America the cynical

Robert Showah
Opinion Editor

Irony is a funny thing when it comes to patriotism.

One of my professors went off on a questionably relevant tangent that led to the all-too-familiar hyperbolized characterization of what Americans think of America: “We’re the greatest country in the world! We’re number one!” my professor would proclaim impersonating, you know, an American, of course! Yeah, right. As crazy as it may be, the truth is we sound nothing like that and haven’t for the past 20 years.

The arguable irony is that we as Americans actually don’t view ourselves very highly at all. We are a bunch of bullies. Whoever wants to learn a spot-on impersonation of an American today would need to do virtually no gloating and a whole hell of a lot of complaining. Some warranted, plenty not.

Today, the American people lie at the intersection of a nation dealing with big issues and its irresistible fixation to find something to cynically nitpick or spin, much like the mainstream media. This brings me to discuss where we get this negativity about ourselves.

While the media may not hope for disaster or grief, they ultimately profit from our viewership. Sadly enough, we only watch the news in large volumes when disaster strikes or our test scores drop.

Take education for example. Despite the complexities of an issue like education in a nation with at least 50 million people between 1-19 years old, there has been a great deal of hype regarding how nations like Finland and China are outscoring American students.

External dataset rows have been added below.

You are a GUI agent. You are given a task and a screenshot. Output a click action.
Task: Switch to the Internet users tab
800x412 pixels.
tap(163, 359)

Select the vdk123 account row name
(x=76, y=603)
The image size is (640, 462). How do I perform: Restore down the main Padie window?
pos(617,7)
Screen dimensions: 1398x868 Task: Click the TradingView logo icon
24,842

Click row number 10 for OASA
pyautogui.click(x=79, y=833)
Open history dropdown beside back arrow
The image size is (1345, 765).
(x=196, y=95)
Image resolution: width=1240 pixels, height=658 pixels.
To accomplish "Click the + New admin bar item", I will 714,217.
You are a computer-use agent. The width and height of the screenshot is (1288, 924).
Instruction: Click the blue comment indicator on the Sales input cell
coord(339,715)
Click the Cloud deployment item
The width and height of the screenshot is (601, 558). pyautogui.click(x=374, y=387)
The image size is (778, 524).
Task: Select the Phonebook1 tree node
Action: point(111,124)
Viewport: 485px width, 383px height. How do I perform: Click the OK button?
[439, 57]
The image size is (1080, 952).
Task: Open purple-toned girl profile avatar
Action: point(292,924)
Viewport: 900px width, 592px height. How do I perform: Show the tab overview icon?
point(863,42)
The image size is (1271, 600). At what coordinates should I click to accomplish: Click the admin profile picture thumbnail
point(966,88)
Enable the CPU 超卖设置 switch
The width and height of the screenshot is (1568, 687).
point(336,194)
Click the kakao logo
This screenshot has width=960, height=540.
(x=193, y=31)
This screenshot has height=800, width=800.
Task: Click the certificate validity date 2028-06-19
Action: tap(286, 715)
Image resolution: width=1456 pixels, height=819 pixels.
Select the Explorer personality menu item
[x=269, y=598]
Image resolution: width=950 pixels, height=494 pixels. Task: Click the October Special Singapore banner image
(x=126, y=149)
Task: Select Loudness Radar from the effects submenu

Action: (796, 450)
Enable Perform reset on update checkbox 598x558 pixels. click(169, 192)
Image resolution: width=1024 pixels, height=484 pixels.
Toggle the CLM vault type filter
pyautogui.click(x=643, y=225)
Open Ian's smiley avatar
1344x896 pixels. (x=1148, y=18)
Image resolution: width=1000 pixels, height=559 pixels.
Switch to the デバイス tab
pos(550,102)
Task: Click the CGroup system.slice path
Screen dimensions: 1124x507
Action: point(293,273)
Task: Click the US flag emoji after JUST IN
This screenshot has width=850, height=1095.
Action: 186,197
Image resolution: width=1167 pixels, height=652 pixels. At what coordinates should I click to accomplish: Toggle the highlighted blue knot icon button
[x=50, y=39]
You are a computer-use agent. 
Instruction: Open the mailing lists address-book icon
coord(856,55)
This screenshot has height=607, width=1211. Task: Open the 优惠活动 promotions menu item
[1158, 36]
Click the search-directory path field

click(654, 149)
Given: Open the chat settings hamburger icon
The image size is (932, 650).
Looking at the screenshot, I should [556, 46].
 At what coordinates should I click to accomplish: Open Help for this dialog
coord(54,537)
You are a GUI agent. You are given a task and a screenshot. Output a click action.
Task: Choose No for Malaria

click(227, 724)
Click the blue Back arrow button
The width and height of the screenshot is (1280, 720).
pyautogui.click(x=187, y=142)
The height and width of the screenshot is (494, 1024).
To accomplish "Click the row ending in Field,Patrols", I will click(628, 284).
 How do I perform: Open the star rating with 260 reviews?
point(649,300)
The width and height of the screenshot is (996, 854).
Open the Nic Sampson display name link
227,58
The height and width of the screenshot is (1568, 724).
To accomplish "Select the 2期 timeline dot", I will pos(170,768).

Of course, most of us who love to complain will immediately consume those facts without hesitation and regurgitate them in outrage to the next person we meet without stopping to even consider that the number of people between 1-19 years old in Finland as of 2005 amounts to about 620,000 people, half of the Richmond metropolitan area.

And China? While it is ever so appalling to see a chart that has China ranked anywhere above the United States in test scores, a complacent complainer will fail to learn that because the Chinese and other Asian countries rely even more so on standardized tests than the U.S., they do poorly in information retention and critical and creative thinking.

But you won’t read that anywhere. You know, anywhere Americans are apparently waving their foam finger around.

We spin and flip virtually every issue the same way. To us, all issues are crises, and America is always in crisis, always in decline. Our integrity is constantly questioned by our own.

When a bridge in Minneapolis collapses, we unjustly question the infrastructure of the entire country. When we see an obese mother and her tubby children walk out of a McDonald’s, we cast all Americans as slobs slouched in a recliner with Cheeto residue on their fingers. When we send missiles into another country in hopes of ending a violation of human rights – and yes, protecting our interests – we bash our government for being habitual warmongers, ignorant of the fact that the success of many nations depends on the prosperity of our own.

Yes, we have road problems, fat people and instances where we have not considered the result and immeasurable sacrifice of war, but do not allow anyone to have you believe that this country’s people are as arrogant or this country’s well-being is as fragile as is reported, impersonated or spread through word of mouth.

One of the more unfortunate aspects of our country’s self-esteem problem lies in the fact that this positive rhetorical outlook, not unlike what is written here, has been all but trademarked by the right-wing because everyone has allowed them to do so.

Most have become so cynical that we’ve abandoned candidly expressing our patriotism because we do not want to be perceived as arrogant or naïve. Unlike what it seems today, there should be no license on open patriotism, and nobody should be afraid to wave an American flag or blare country music because they think other people will think they are a Republican.

We should all be openly patriotic, but in moderation so we are not pegged as ignorant or cocky.

The truth is for a country as large as ours; for a country as diverse in race, religion, nationality and ideas; for a country as free as ours that provides basic equal rights to all citizens; we are the best at what we do given the circumstances.

America has problems, yes, but we ought not pretend we genuinely put this country on such an impossibly high pedestal only to deliberately kick it off at the sight of the slightest shocking headline or minute development. We are a wealthy, powerful, prosperous and generous nation, but we are far from flawless, and we shouldn’t be outraged when those flaws are shown for us and all the world to see. We ought to be consistently reminded that we are always working toward a more perfect union.